## Excerpt to read
========================
NCPA - National Center for Policy Analysis

American Cities and States Must Promise Less or Face Disaster

August 14, 2013

Many people think Detroit is such an exceptional case that it holds few lessons for other places. But other states and cities should pay heed, not because they might end up like Detroit next year, but because the city is a flashing warning light on America's fiscal dashboard. Though some of its woes are unique, a crucial one is not. Many other state and city governments across America have made impossible-to-keep promises to do with pensions and health care. Detroit shows what can happen when leaders put off reforming the public sector for too long, says The Economist.

Nearly half of Detroit's liabilities stem from promises of pensions and health care to its workers when they retire. American states and cities typically offer their employees defined-benefit pensions based on years of service and final salary. These are supposed to be covered by funds set aside for the purpose.

  • By the states' own estimates, their pension pots are only 73 percent funded.
  • That is bad enough, but nearly all states apply an optimistic discount rate to their obligations, making the liabilities seem smaller than they are.
  • If a more sober one is applied, the true ratio is 48 percent.
========================
## Source data
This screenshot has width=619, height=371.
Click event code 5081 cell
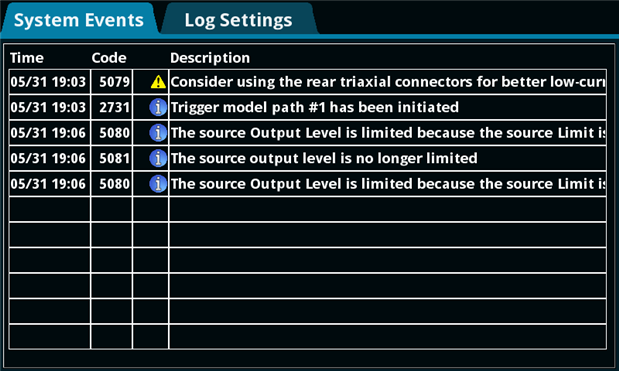coord(111,158)
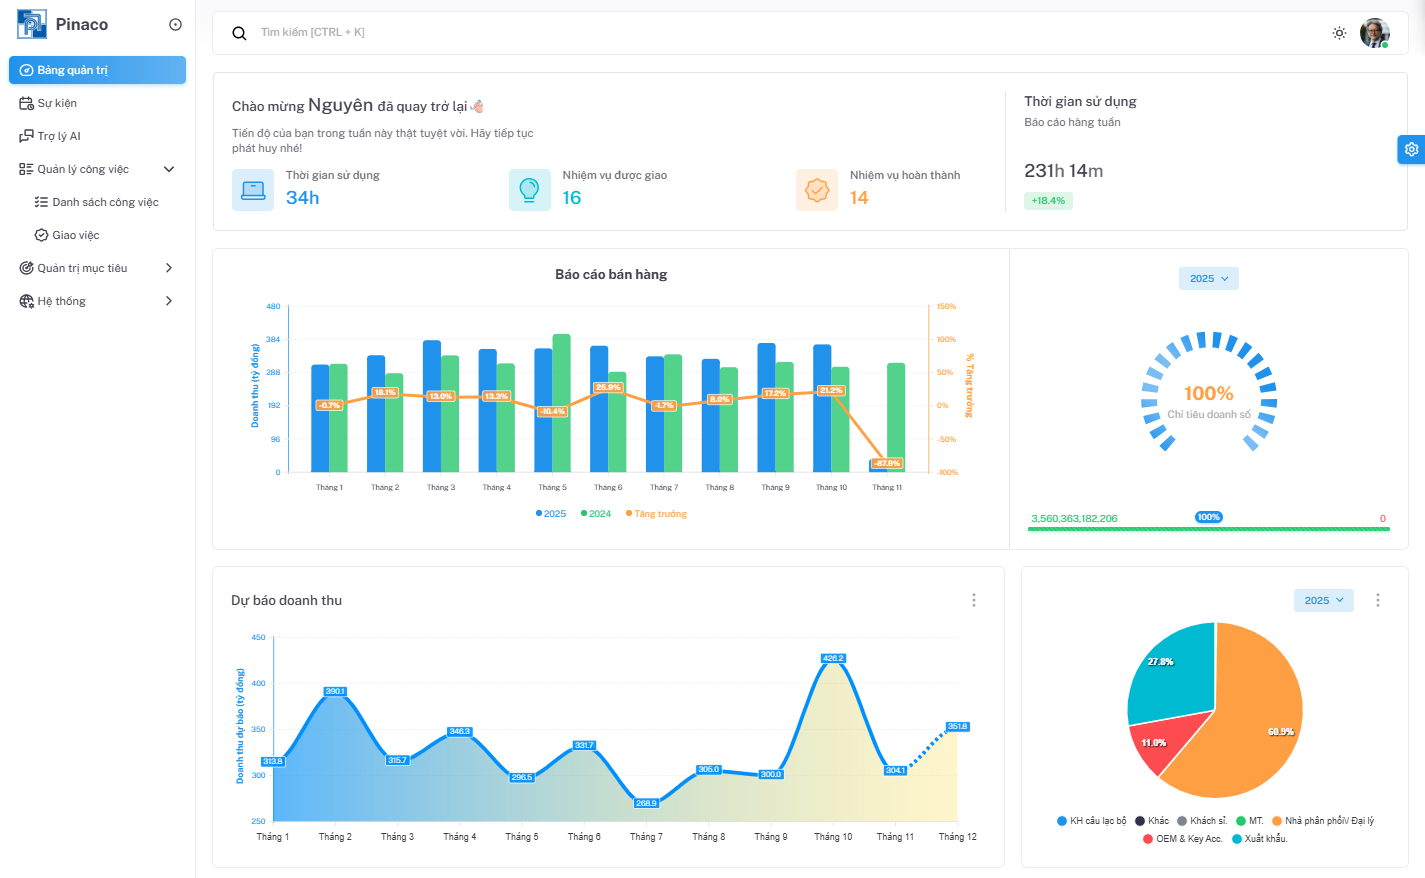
========================
## Work order A
From the article on public pension promises, translate this sentence into Spanish: "Nearly half of Detroit's liabilities stem from promises of pensions and health care to its workers when they retire."
## Work order B
Extend the article on public pension promises by writing the passage that would follow its final sentence.
The material above comes from a source unrelated to the article.

## Response A
Casi la mitad de los pasivos de Detroit provienen de promesas de pensiones y atención médica a sus trabajadores cuando se jubilen.

## Response B
  • And many states are much worse: The hole in Illinois's pension pot is equivalent to 241 percent of its annual tax revenues: for Connecticut, the figure is 190 percent; for Kentucky, 141 percent; for New Jersey, 137 percent.
  • By one recent estimate, the total pension gap for the states is $2.7 trillion, or 17 percent of gross domestic product.

That understates the mess, because it omits both the unfunded pension figure for cities and the health care promises made to retired government workers of all sorts. In Detroit's case, the bill for their medical benefits ($5.7 billion) was even larger than its pension hole ($3.5 billion).

Cleaning up the mess in local and state government will take time. Circumstances vary widely from place to place, but a good starting point would be to abandon the accounting tricks. Only when the scale of the problem is made clear can politicians persuade voters of the need for sacrifice.